The tapestry is unique, and care of it is underpinned by expertise on both sides of the channel. Concern has been expressed in some quarters about whether the tapestry will be able to travel safely. I am pleased to say that the British Museum is working closely with its French counterparts, and is bringing its world-leading expertise to bear to ensure that the tapestry can travel here safely for this unprecedented loan and be seen by as many people as possible. That is key.

I understand that many areas of the country claim close links with the Norman conquest, so many Members of this House would claim a special interest in this area, including those from where the Bayeux tapestry seems likely to have been made, Canterbury. The north of England also has historic connections to the Norman conquest—they are not necessarily exactly positive—due to the harrying of the north carried out by William the Conqueror. We can all agree that the battle of Hastings, depicted on the tapestry, is of critical importance to the history of us all.

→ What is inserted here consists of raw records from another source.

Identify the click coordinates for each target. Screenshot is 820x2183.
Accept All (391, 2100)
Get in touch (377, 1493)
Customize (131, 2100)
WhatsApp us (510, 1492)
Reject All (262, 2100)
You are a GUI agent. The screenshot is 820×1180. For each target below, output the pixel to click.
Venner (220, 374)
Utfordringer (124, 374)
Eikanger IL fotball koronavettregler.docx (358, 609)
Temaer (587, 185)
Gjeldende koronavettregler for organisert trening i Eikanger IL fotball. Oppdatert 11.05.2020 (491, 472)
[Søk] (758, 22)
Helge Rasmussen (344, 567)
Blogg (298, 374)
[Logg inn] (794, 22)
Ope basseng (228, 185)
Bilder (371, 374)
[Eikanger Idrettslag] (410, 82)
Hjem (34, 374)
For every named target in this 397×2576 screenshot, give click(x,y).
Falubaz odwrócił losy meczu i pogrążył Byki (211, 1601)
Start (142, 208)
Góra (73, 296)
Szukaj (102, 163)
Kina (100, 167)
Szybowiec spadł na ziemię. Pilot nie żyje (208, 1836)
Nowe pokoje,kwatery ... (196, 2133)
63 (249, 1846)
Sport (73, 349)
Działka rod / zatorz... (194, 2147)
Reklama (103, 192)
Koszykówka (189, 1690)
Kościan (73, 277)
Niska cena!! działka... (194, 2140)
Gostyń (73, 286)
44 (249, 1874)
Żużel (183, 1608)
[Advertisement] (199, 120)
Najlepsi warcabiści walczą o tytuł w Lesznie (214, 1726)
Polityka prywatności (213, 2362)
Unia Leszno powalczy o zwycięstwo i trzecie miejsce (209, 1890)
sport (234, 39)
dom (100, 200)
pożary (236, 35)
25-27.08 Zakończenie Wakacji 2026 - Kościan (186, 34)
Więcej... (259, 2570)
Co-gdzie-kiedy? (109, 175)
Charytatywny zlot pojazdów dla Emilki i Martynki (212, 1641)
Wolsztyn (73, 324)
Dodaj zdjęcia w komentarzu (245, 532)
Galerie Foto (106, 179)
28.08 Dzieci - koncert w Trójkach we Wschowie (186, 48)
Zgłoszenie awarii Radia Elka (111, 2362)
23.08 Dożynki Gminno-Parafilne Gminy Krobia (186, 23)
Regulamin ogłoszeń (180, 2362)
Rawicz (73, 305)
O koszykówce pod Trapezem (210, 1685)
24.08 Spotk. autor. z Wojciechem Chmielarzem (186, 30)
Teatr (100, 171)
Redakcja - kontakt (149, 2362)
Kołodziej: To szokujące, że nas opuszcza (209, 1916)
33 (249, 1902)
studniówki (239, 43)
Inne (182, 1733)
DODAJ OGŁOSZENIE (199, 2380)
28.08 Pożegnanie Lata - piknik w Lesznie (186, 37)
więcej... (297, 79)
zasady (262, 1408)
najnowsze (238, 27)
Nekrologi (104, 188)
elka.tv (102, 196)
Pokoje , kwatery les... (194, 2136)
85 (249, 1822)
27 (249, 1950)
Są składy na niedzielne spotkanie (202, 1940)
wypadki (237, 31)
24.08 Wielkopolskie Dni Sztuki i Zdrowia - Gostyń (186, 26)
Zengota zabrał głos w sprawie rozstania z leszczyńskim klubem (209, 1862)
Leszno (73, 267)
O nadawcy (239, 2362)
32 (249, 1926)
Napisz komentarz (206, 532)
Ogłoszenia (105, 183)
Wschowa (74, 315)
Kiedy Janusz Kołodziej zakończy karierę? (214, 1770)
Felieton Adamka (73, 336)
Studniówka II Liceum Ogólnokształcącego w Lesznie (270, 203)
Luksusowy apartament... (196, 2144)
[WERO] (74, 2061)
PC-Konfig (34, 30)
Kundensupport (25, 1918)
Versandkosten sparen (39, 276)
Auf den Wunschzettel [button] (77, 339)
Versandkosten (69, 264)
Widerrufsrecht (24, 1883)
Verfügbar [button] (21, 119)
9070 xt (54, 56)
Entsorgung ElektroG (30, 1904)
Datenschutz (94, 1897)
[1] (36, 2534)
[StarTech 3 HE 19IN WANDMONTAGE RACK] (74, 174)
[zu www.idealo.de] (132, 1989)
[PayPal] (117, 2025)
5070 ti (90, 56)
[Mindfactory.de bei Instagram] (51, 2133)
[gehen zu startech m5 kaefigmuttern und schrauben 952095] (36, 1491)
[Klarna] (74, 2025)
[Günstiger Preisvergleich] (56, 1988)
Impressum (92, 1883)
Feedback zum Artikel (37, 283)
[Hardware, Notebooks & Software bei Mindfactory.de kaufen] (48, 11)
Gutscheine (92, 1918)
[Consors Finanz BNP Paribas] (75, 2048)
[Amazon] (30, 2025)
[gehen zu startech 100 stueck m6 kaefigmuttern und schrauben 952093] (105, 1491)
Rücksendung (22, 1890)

I congratulate my hon. Friend the Member for Hastings and Rye on her tenacious campaigning for her constituents, particularly in the educational field, and seeking to ensure that schoolchildren in her constituency and neighbouring constituencies are able to see the exhibition and understand the significance of the area that they live in to the history of our country. I have been assured by the British Museum that schools in her area will receive priority booking, reflecting the salience of the area to the events of 1066, and the huge local interest. I understand that she, together with the British Museum, is working with Southeastern Railway to offer at least 1,066 tickets, at heavily reduced rates, to London to schools in 1066 country.